Mas hoje as empresas recorrem à Justiça.
Sim, mas dois terços do contencioso ainda é “podre”. São contribuintes que o fisco não consegue encontrar, laranjas, execuções que não correm. Agora está chegando o contencioso bom, de reestruturações societárias, de empresas legítimas e reais. Se você pegar as 30 maiores companhias abertas do país, todas já têm discussões relevantes. E essas companhias, que têm negócios de verdade, terão muita dificuldade de debater na Justiça. A parede está próxima e ninguém está vendo.

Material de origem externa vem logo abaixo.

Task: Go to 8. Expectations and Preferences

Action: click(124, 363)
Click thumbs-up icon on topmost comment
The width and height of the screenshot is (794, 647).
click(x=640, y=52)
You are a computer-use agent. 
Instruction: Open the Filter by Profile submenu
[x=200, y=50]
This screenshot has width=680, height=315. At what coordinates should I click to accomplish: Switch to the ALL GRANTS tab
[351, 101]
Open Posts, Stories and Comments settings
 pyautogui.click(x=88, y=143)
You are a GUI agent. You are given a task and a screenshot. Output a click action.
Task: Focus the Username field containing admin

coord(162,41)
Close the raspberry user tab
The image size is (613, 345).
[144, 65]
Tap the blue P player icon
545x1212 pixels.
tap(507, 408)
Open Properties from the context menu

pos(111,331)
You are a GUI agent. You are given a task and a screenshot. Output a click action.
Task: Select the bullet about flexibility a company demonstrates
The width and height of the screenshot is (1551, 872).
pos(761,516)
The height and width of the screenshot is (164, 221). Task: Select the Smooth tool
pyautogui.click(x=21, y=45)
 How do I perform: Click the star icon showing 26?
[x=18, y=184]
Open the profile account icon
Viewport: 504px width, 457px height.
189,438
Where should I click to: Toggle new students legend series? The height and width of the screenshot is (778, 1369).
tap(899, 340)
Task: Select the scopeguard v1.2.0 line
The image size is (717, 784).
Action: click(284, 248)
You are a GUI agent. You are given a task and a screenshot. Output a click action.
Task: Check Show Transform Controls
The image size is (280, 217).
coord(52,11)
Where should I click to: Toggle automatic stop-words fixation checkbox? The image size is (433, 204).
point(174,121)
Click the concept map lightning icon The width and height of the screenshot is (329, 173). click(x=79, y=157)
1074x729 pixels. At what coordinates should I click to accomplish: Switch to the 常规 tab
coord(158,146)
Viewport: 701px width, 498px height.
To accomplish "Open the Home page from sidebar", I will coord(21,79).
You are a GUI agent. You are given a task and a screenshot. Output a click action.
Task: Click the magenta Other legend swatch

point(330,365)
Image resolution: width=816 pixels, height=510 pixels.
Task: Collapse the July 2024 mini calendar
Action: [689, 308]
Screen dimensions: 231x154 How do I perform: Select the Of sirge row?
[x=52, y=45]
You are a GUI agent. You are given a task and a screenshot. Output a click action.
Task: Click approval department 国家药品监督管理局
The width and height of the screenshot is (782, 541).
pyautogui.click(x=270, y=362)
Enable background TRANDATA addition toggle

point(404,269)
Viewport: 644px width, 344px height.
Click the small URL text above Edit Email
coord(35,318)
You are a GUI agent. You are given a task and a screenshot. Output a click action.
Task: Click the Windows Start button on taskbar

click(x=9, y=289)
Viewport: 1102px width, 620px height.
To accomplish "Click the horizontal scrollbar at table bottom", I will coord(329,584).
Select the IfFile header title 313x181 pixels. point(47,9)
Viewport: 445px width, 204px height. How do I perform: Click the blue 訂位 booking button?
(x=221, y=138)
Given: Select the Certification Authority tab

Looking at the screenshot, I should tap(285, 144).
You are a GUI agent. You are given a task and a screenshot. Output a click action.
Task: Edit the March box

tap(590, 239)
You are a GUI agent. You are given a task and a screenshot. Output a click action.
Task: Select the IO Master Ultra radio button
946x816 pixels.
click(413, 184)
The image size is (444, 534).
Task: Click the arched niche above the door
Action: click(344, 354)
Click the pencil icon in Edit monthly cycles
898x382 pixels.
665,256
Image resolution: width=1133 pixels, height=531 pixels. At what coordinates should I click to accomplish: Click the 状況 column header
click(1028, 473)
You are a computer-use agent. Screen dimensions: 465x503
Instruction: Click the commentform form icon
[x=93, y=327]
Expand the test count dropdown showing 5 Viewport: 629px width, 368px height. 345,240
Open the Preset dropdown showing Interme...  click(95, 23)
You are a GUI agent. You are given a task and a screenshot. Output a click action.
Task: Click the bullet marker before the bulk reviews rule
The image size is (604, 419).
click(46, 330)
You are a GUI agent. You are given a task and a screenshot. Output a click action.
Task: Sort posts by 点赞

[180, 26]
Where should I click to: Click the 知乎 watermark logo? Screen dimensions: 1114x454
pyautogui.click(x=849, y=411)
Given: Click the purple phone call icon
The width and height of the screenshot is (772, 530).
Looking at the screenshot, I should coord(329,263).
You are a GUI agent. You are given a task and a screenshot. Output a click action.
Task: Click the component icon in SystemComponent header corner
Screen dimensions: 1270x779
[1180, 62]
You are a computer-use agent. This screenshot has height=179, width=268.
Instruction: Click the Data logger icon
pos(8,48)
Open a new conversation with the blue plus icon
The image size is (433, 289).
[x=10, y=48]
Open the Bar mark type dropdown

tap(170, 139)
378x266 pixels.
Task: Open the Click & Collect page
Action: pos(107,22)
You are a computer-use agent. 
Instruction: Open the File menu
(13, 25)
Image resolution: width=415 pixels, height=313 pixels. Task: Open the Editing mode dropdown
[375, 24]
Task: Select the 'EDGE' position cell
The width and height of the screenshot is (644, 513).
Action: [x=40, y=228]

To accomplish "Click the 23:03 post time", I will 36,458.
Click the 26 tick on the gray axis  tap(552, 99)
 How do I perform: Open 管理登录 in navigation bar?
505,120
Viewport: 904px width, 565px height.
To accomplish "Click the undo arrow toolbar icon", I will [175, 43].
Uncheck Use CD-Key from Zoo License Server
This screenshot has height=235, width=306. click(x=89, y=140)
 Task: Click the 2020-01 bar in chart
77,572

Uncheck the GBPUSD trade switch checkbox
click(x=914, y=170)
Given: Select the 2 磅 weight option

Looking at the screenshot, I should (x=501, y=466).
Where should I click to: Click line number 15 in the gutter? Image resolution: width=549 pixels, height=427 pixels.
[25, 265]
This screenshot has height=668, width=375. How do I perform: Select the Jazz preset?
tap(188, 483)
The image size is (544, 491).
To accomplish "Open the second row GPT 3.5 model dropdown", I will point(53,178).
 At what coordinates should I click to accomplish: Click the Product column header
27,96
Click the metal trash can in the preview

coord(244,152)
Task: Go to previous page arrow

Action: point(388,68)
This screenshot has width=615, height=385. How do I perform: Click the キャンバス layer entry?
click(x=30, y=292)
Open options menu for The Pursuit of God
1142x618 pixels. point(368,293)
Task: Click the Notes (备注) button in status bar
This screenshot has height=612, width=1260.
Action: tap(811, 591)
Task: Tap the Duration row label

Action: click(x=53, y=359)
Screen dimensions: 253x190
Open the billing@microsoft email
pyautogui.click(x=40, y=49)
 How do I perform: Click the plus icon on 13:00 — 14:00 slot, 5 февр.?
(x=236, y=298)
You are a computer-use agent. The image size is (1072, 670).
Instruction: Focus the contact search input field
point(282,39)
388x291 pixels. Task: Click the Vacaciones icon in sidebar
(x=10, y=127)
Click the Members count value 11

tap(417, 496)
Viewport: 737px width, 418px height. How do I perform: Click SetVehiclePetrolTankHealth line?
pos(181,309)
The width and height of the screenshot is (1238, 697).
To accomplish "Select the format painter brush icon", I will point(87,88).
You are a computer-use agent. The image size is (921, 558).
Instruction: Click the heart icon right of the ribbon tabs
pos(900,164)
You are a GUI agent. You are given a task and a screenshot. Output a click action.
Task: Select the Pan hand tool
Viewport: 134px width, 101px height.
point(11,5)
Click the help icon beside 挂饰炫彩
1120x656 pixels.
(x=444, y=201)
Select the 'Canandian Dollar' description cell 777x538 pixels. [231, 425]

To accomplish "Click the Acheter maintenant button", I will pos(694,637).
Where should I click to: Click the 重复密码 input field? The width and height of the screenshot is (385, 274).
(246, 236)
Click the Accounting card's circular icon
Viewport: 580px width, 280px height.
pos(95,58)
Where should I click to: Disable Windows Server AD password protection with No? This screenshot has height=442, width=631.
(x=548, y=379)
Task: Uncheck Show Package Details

O que fará o “contencioso bom” aumentar?
O governo vinha lançando Refis atrás de Refis [programa de renegociação de débitos] e, com isso, o contencioso bom não chegava ao Judiciário.
Por que isso é um debate importante neste momento?
O governo está tomando uma série de ações para pressionar as empresas, como a medida provisória 685, que chamamos de “dedo duro”. Ela diz que, se a empresa não avisar ao governo sobre seu planejamento fiscal, pagará multa de 150% mais o imposto. Houve ainda a portaria determinando maior rigor dos procuradores da Fazenda. Ao mesmo tempo que olha o cardápio de impostos para ver onde pode aumentar a arrecadação, o governo está asfixiando as empresas. Isso vai desaguar no Judiciário. E lá as companhias vão bater com a cabeça na parede.
Mas não é justamente o dever do fisco autuar?
Sim, mas o fisco está exageradamente fiscalista, com interpretações equivocadas. Das autuações, 30% são com multa agravada, que são as multas de 150%. São multas confiscatórias. O juro cobrado é a taxa Selic. Imagina um débito de dez anos com essa taxa? Esse conjunto de coisas impede que uma empresa séria discuta o débito. É difícil, claro, dizer qual lado está certo. Mas a verdade é que isso vai desembocar num problema grave. Teremos um choque.